**PARTS OF THE EXERCISE**
1 - In the bitcoin-dev message, why does the reply say the alternative paths harm privacy? Answer in one to three sentences.
2 - Answer these questions about the bitcoin-dev message:
(a) What original posting date does it show?
(b) In the quoted passage, which two kinds of use-case does the DoS vector affect?
(c) According to the reply, who desires privacy?
3 - Proceed with the bitcoin-dev message from its last sentence, writing one or two more paragraphs in the same voice.
** BEGIN SOURCE TEXT **
Peter Todd [ARCHIVE] on Nostr: š Original date posted:2022-12-06 š Original message:On Fri, Dec 02, 2022 at ...
š
Original date posted:2022-12-06
š Original message:On Fri, Dec 02, 2022 at 05:35:39PM -0500, Antoine Riard via bitcoin-dev wrote:
> To recall, the original technical motivation of this option, and the wider
> smoother deployment was to address a DoS vector affecting another class of
> use-case: multi-party transactions like coinjoin and contracting protocols
> like Lightning [2] [3]. All of them expect to generate economic flows and
> corresponding mining income. Since then, alternative paths to solve this
> DoS vector have been devised, all with their own trade-offs and conceptual
> issues [4] [5].
<snip>
> [4]
> https://lists.linuxfoundation.org/pipermail/bitcoin-dev/2022-October/021135.html
> [5]
> https://lists.linuxfoundation.org/pipermail/bitcoin-dev/2022-November/021144.html
To be clear, these alternative paths all negatively impact privacy as they're
creating yet more ways for bad actors such as Chainalysis to deanonymize
transactions. We have a fundamental political tradeoff between the few
centralized services trying to accept unconfirmed txs, and the huge number of
users - everyone else - who desires privacy.
** END SOURCE TEXT **
** BEGIN SUPPLIED RECORDS **
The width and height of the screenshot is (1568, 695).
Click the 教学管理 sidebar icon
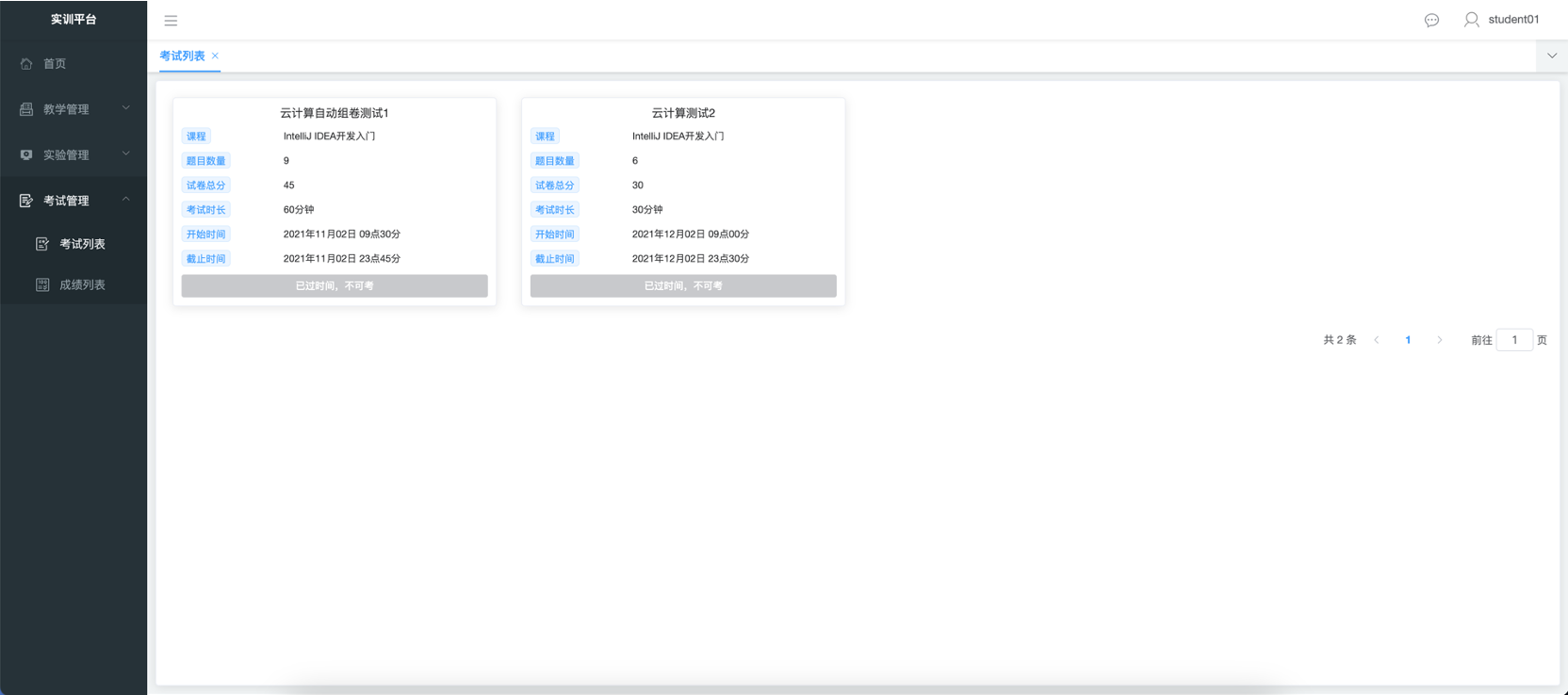26,109
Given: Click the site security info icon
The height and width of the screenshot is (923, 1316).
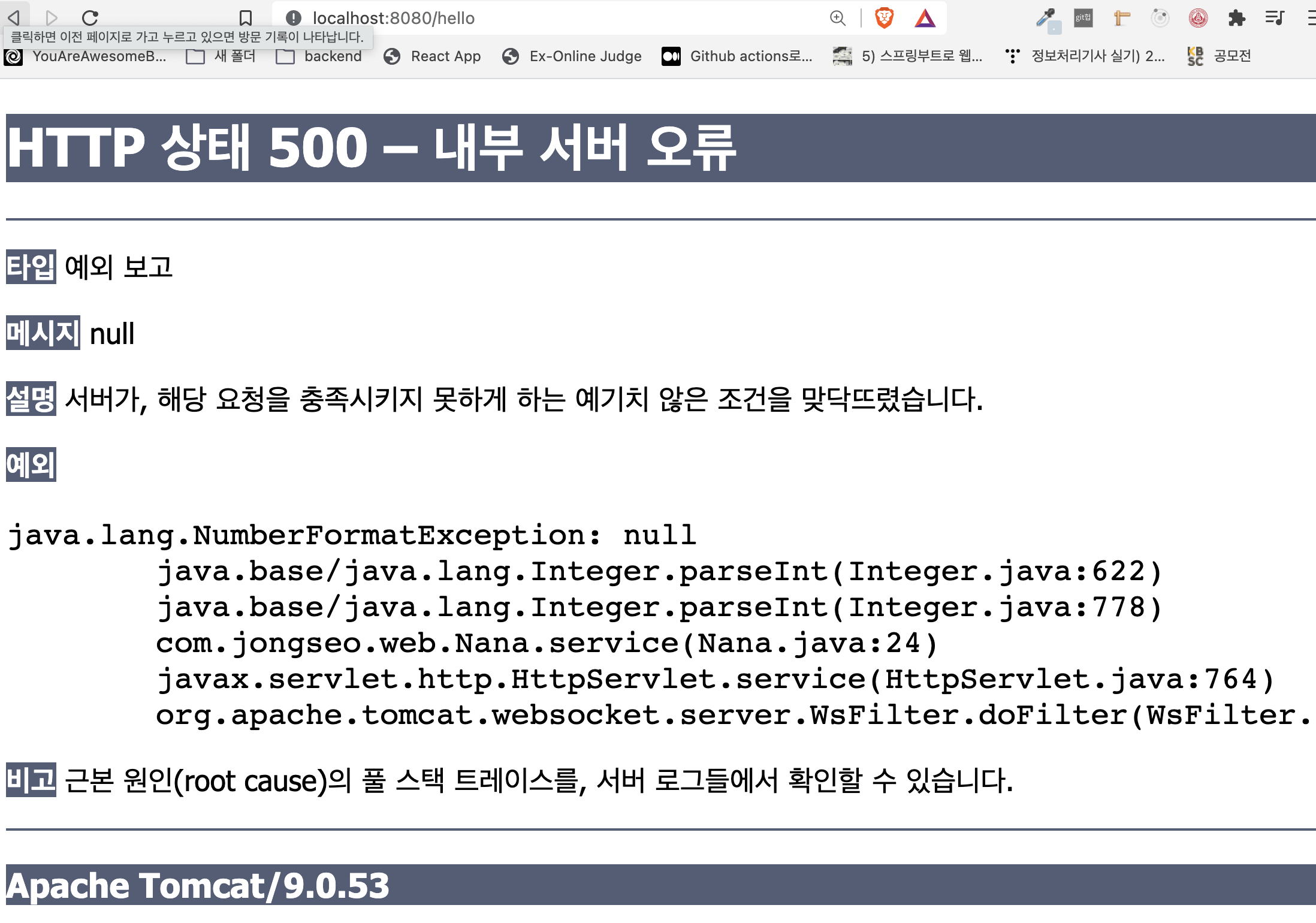Looking at the screenshot, I should 293,18.
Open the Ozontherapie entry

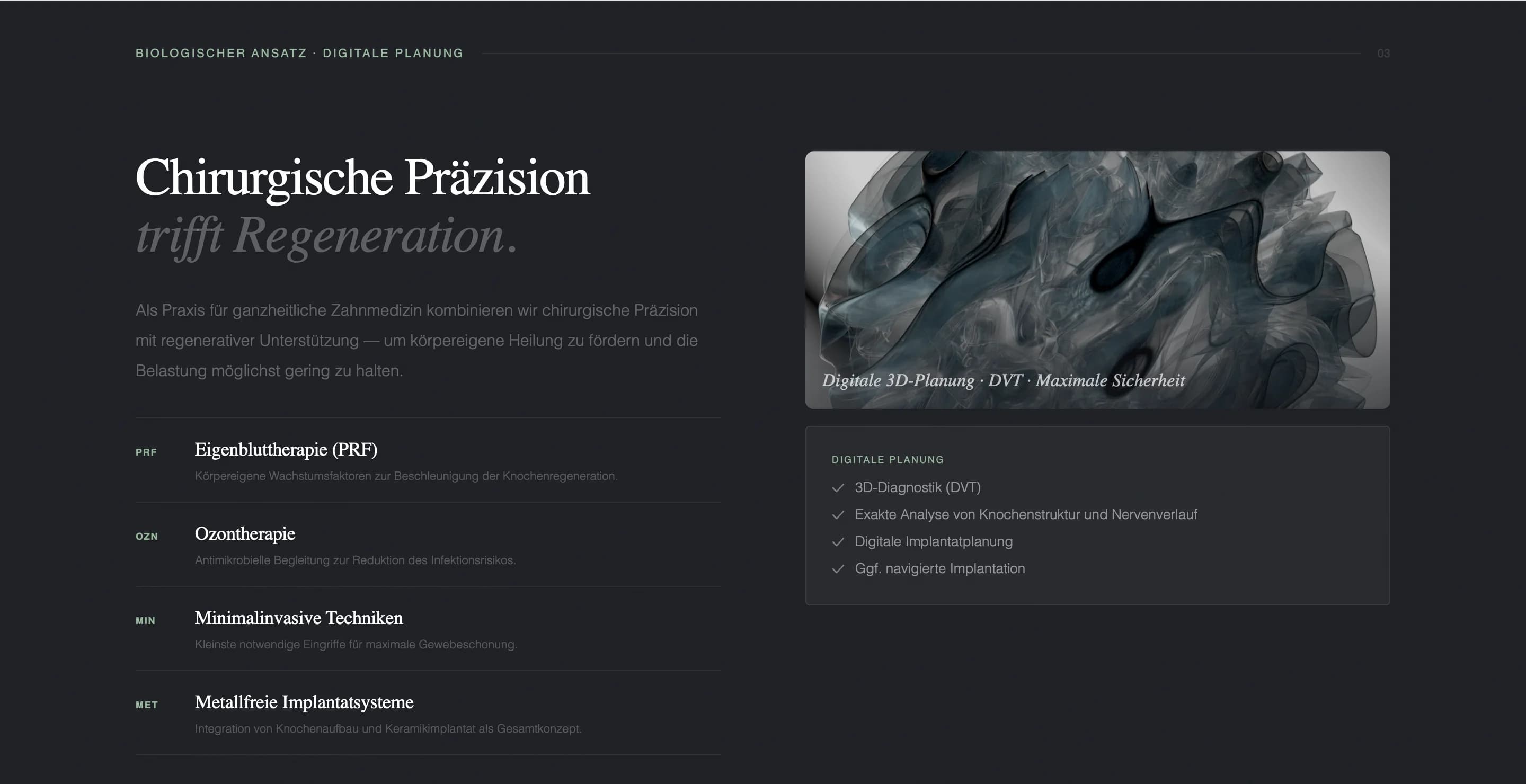[x=245, y=533]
** END SUPPLIED RECORDS **
**THE ANSWERS**
1 - According to the reply, these alternative paths create more ways for bad actors such as Chainalysis to deanonymize transactions. That is why they negatively impact privacy.

2 -
(a) 2022-12-06
(b) Multi-party transactions like coinjoin, and contracting protocols like Lightning.
(c) The huge number of users, described as "everyone else."

3 -
A big part of the promise of taproot was that we'd be able to eventually
greatly improve the anonymity set of all transactions by making multi-party
transactions indistinguishable from any other transaction. That's a huge part
of why the community fought for taproot adoption.
Your proposal [5] that multi-party protocols use a different nVersion to signal
full-rbf in their txouts negates that anonymity set for the obvious reason that
single-party wallets are discouraged from using it by the fact that a few
services like Bitrefill complain about RBF transactions. Indeed, since
nVersion=3 transactions are non-standard, we additionally have the problem that
many more wallets won't even see such payments until a confirmation, or in some
cases due to bugs, never.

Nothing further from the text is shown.